EXERCISE MATERIAL:
■ ■ ■ ■
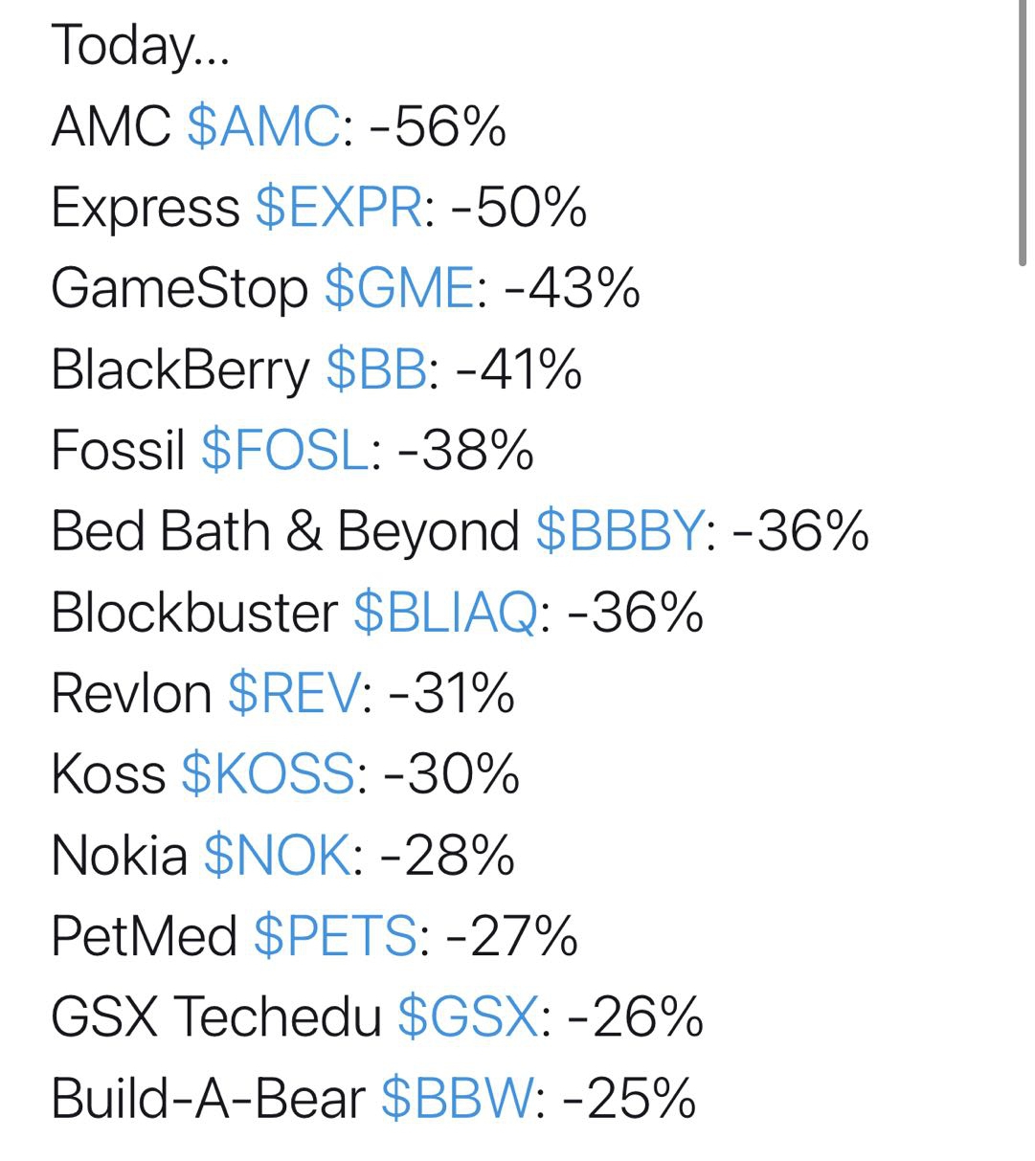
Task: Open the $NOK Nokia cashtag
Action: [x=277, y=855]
■ ■ ■ ■
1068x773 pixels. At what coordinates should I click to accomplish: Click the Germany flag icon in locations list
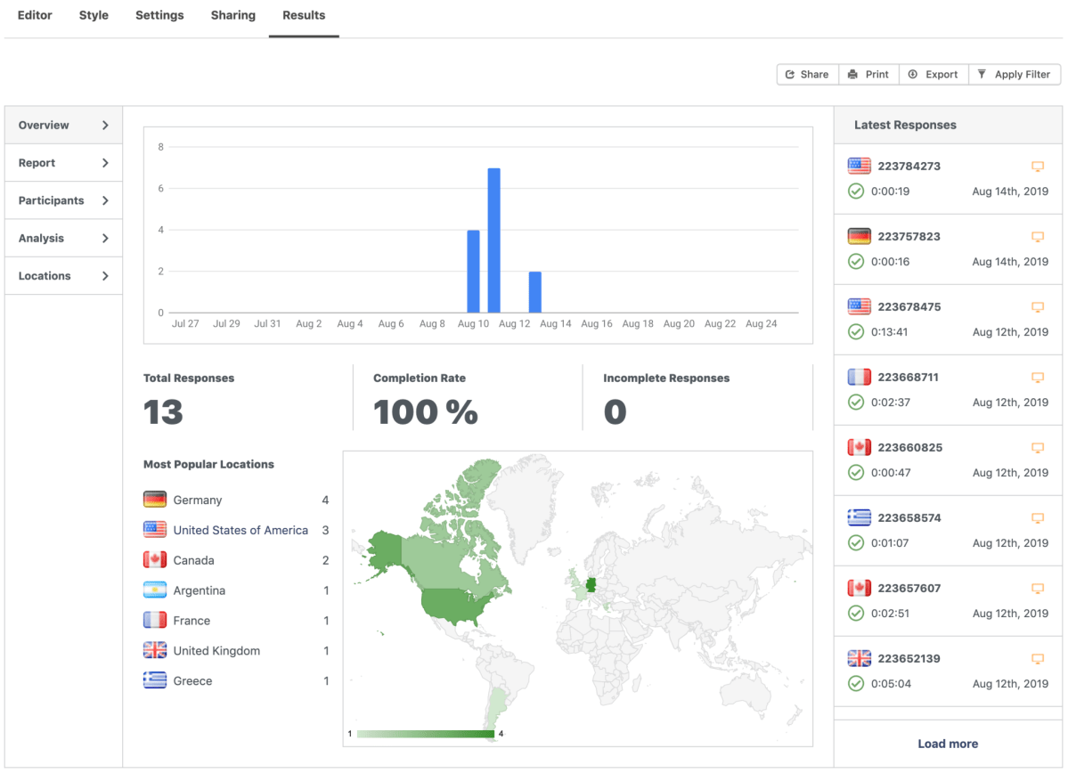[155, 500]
■ ■ ■ ■
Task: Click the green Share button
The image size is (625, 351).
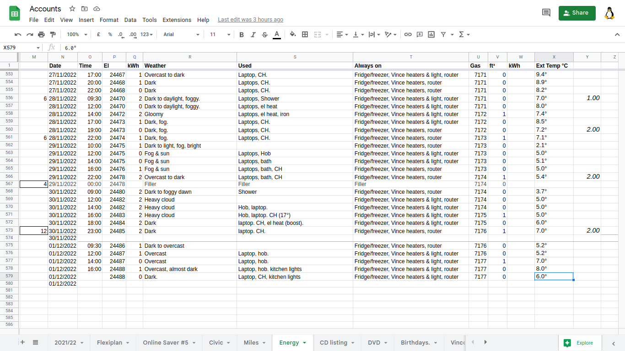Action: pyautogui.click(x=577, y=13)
■ ■ ■ ■
EXERCISE AIM: Reproduce the records from the line containing "Task: Click the green Share button" through the line containing "Action: pyautogui.click(x=577, y=13)", inclusive, keeping the requests and increasing each coordinate in the answers by 23. Omit the pictures.

RESULT FOR THIS TASK:
Task: Click the green Share button
The image size is (625, 351).
Action: pyautogui.click(x=600, y=36)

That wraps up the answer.